> Prompt:
Pick up the article on the global supply-chain crisis after its final sentence, about the quarantine of cargo-ship crews, and continue it in the same voice.
[Excerpted text Boundary: Start]
The White House sends up early flares, warning that there are likely to be empty shelves in many stores this Christmas, as the on-going supply chain nightmare from China ripples throughout the world.
If you have been paying attention, you are most likely already aware of this change. Used cars cost a lot more than they did only a year ago, new cars are in short supply, and food, electronics, clothes, etc, are as much as two or three times the price they were a year ago.
It is not just Christmas shopping that will be affected. Our missions work has been greatly impacted from this supply-chain crisis.
Let us help explain what is happening by cutting out all the noise. In a nut-shell, here is the problem – China’s quarantine.
At the heart of the global bottleneck is China’s quarantine on all ships coming into dock. It is not just passengers that are arriving on planes who are quarantined, but all of the sailers on cargo ships are forced to go through a dogmatic quarantine before they are even allowed to dock.
[Excerpted text Boundary: End]
[Recorded information Boundary: Start]
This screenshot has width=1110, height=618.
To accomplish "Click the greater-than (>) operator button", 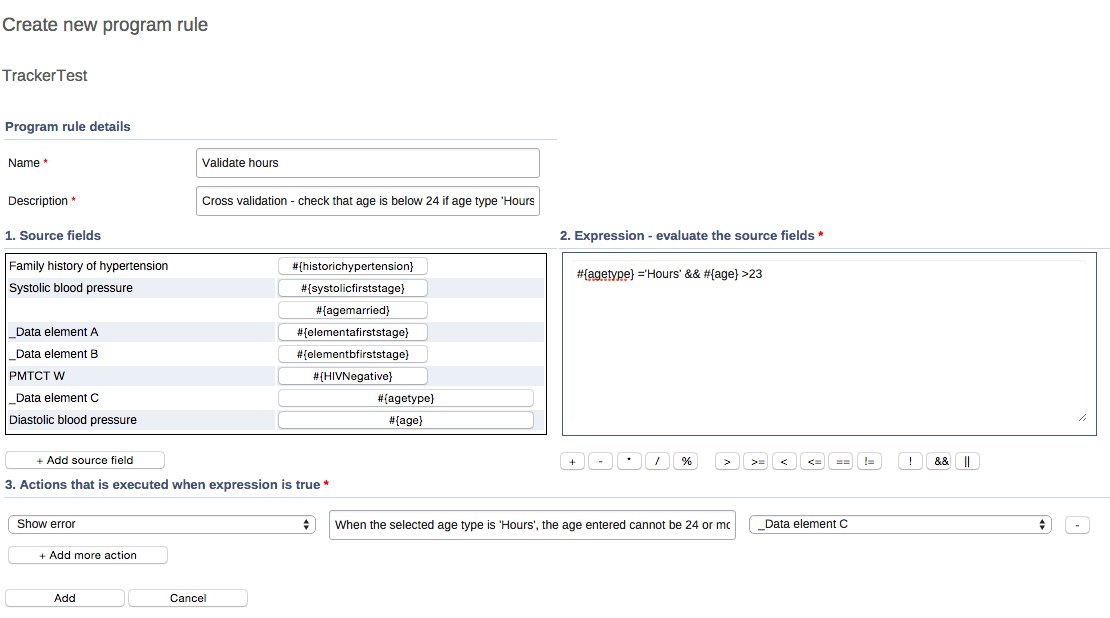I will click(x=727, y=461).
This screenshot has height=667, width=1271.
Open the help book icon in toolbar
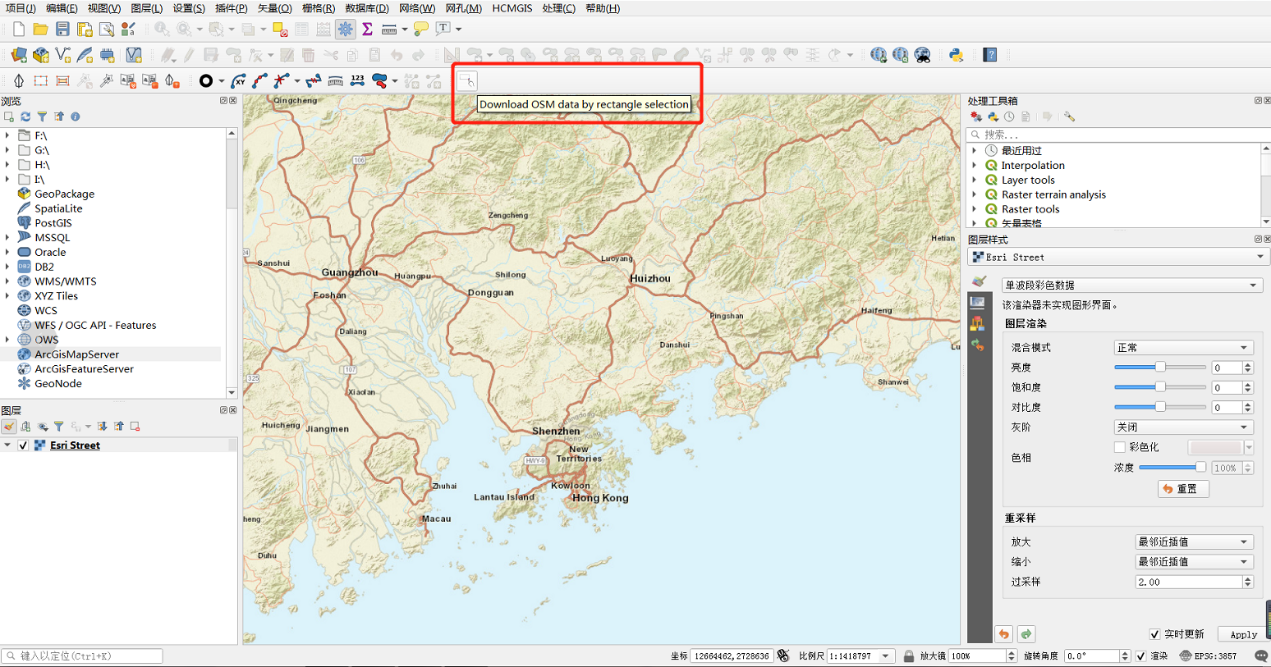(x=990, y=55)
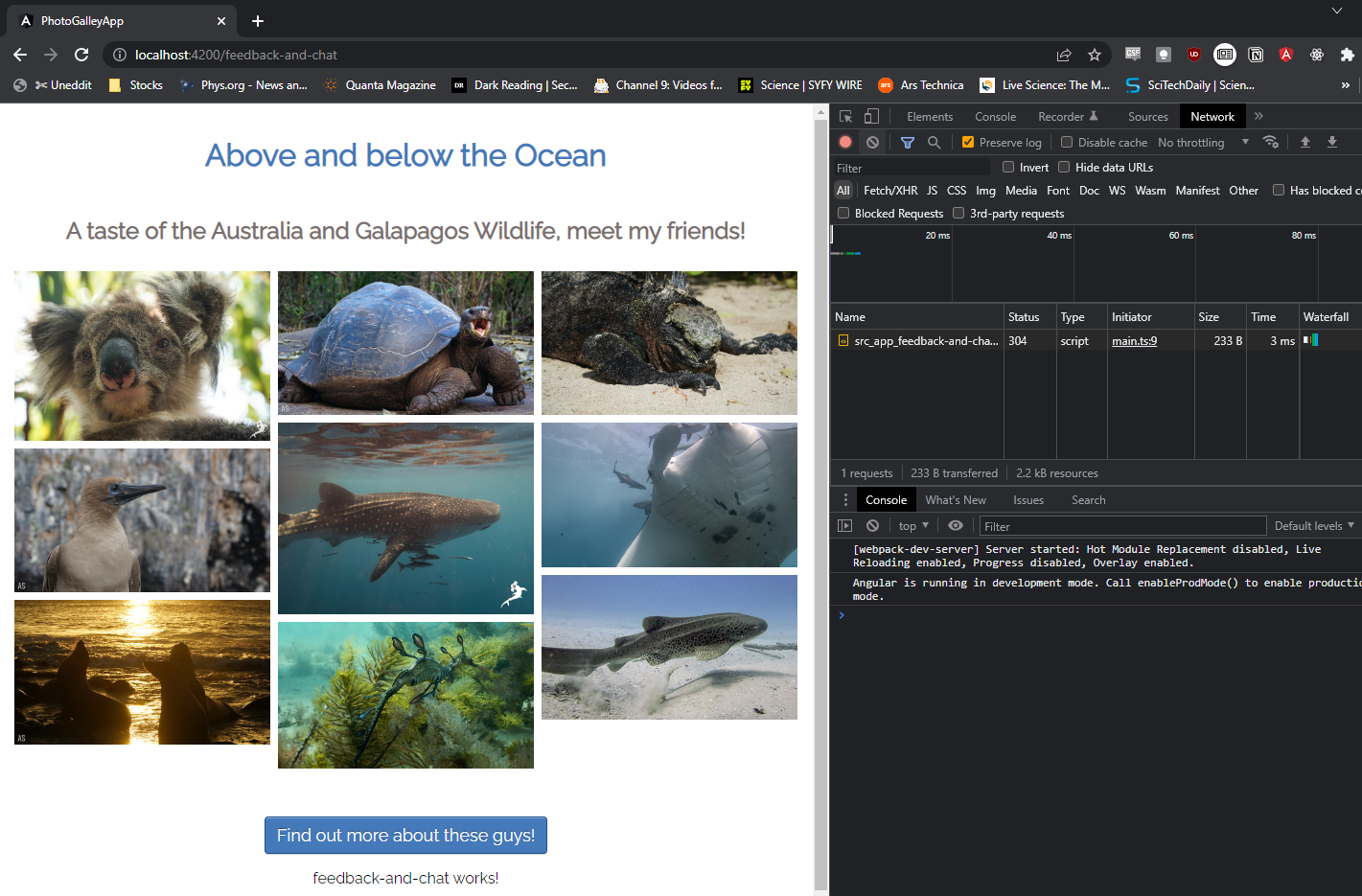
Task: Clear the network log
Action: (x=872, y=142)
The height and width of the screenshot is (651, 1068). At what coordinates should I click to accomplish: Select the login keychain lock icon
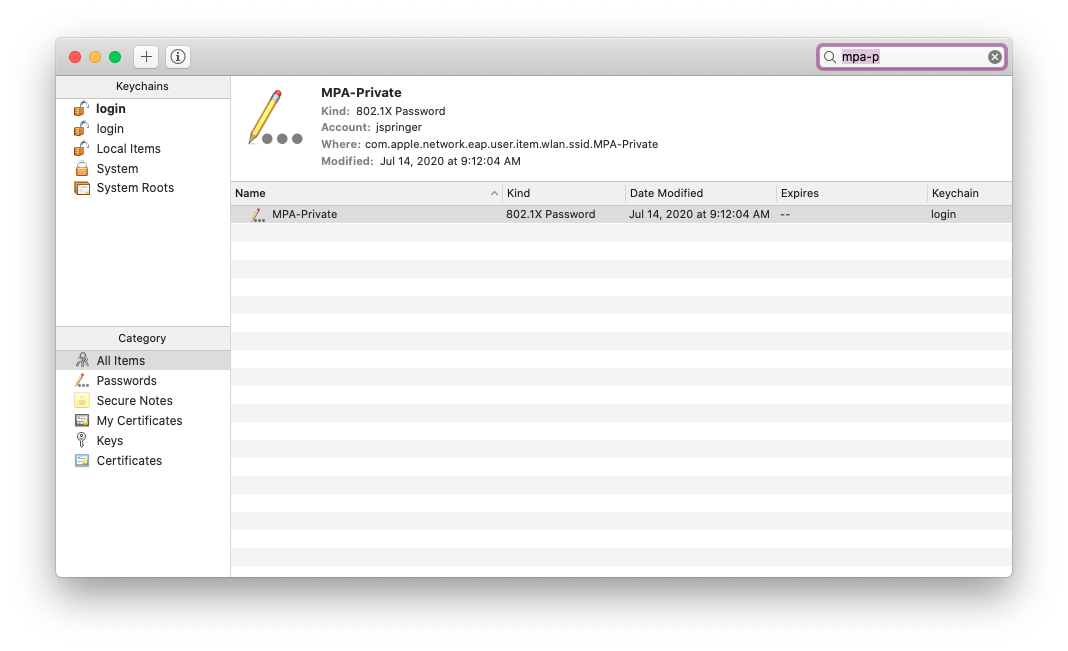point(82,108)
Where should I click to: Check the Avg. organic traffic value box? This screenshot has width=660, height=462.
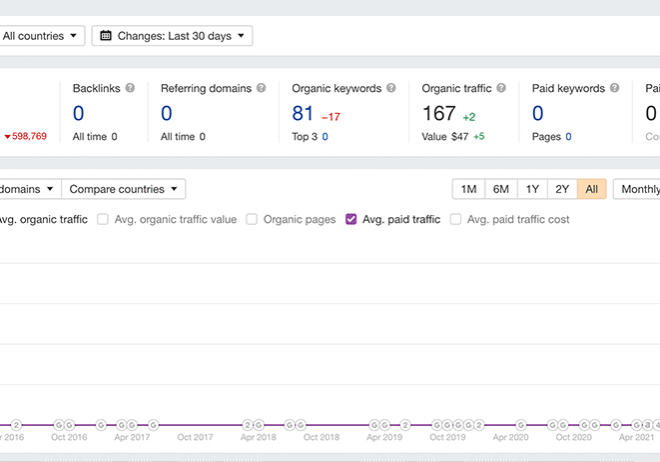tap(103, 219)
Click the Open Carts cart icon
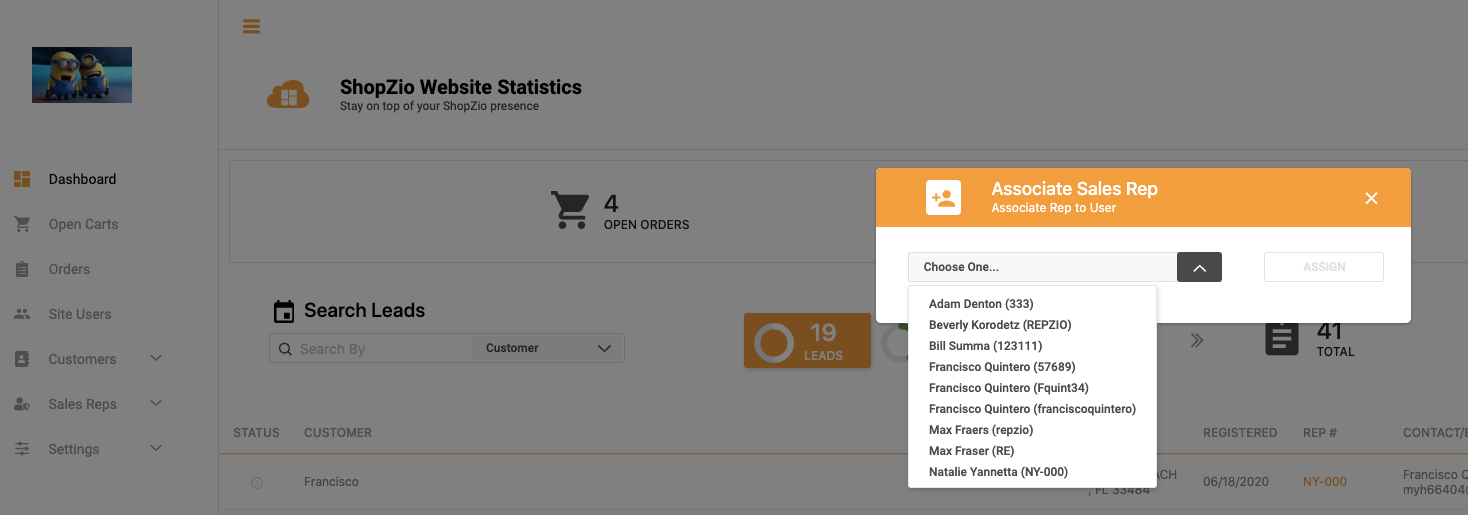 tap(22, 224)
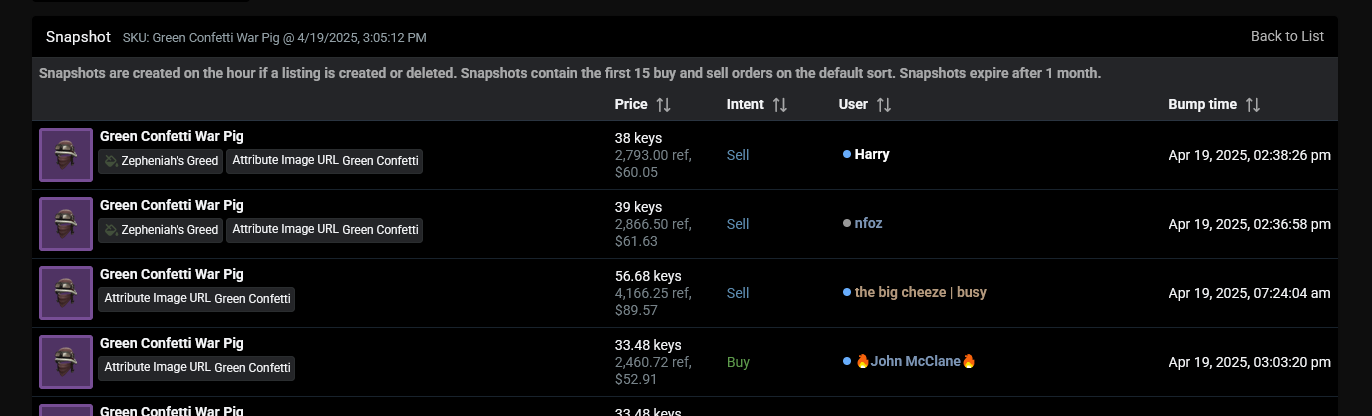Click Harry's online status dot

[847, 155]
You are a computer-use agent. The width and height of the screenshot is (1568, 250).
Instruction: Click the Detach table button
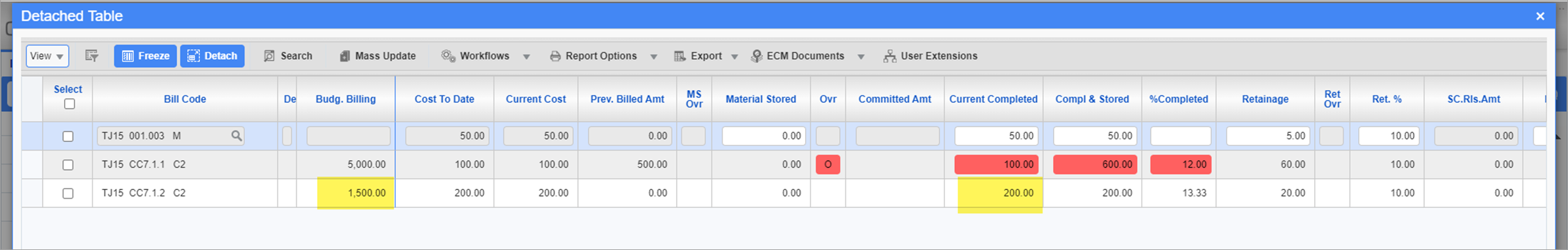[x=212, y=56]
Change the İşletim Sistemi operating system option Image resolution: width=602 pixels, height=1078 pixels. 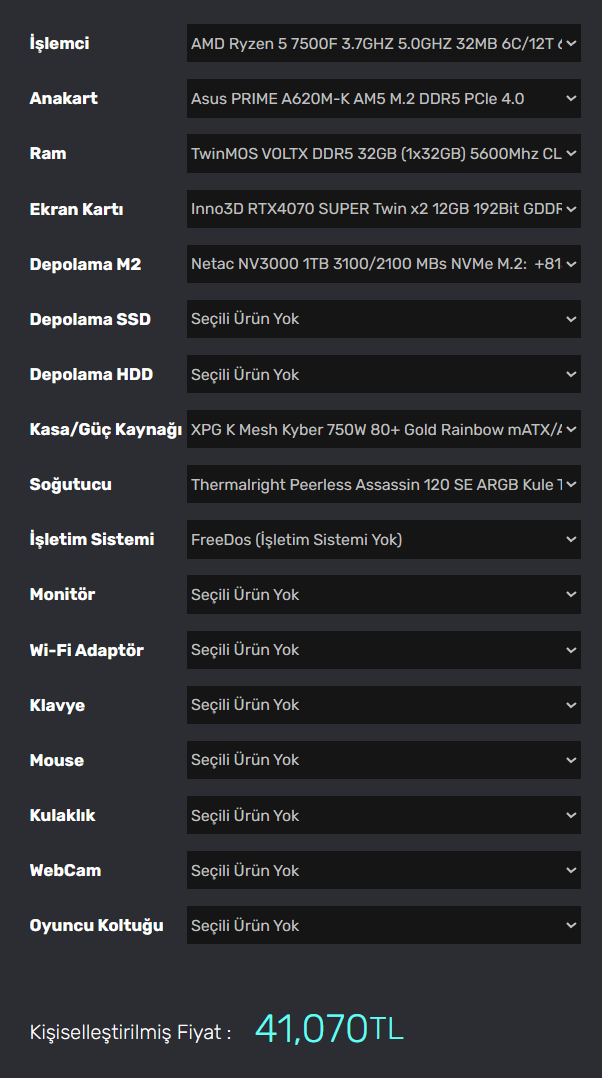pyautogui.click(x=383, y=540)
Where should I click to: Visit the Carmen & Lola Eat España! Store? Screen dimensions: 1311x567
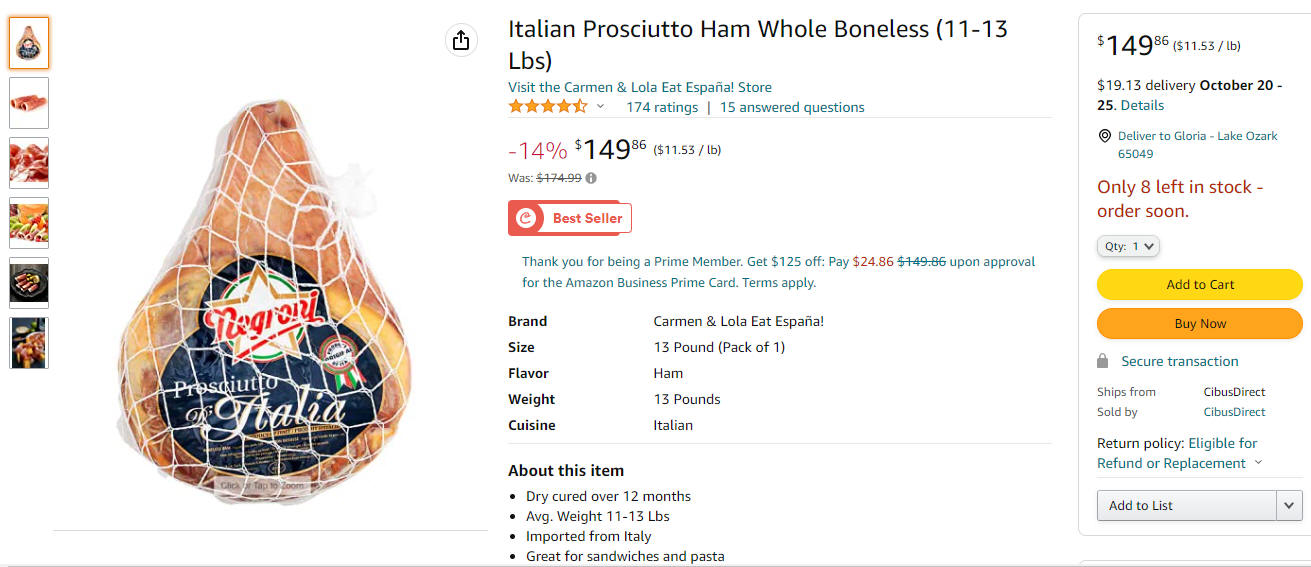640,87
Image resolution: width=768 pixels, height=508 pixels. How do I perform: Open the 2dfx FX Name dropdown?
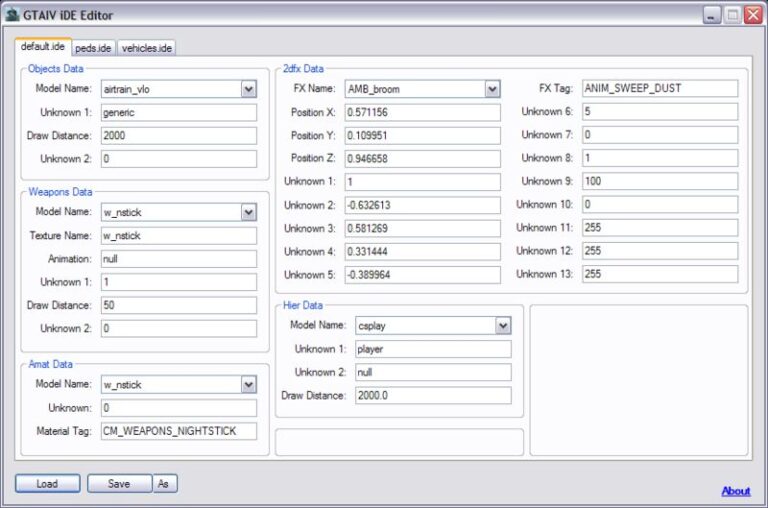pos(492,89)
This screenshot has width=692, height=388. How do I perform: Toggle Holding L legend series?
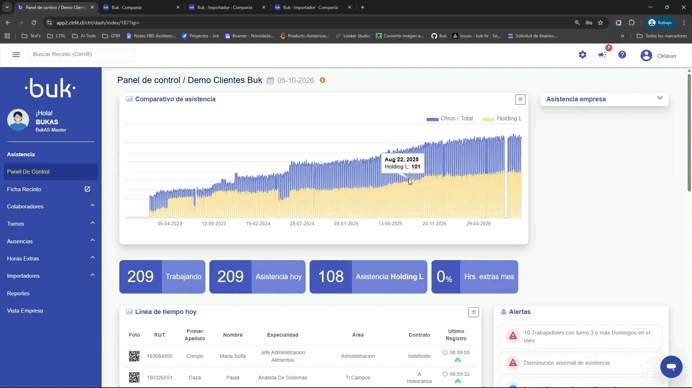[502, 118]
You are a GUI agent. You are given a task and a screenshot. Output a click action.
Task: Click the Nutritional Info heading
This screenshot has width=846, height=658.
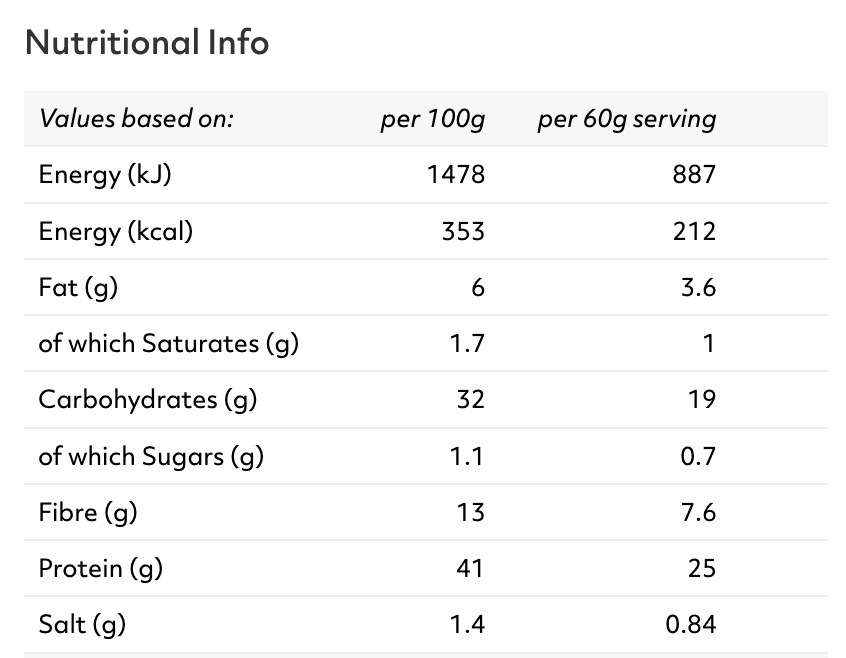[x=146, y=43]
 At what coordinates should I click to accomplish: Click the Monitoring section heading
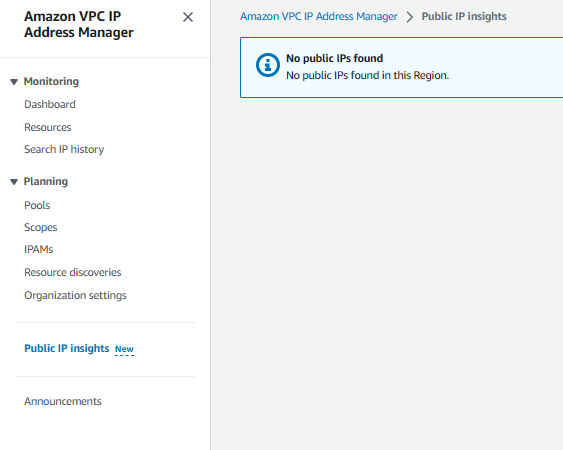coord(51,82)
[Recorded information Boundary: End]
> Task output:
This has created a long line of ships circling in the waters, waiting outside of Chinese docks. They are ready to carry the goods to their destination, but Chinese customs officers and port security are firm on their policy. Fewer and fewer cargo ships and cargo ship sailors are willing to submit to this quarantine, so that means fewer ships. Ships that do agree to submit to the quarantine have to take much longer on their delivery time.
This means that more fuel is belched into the environment, more workers are idle and away from their families, and shipping times are ten times longer than before – making everything more expensive.
In 2020, many nations around the world realized that a heavy reliance on China’s supply-chain was not good for national security. Japan, South Korea, and India began massive reductions in the number of items that they brought in from China – especially in terms of electronics and pharmaceuticals.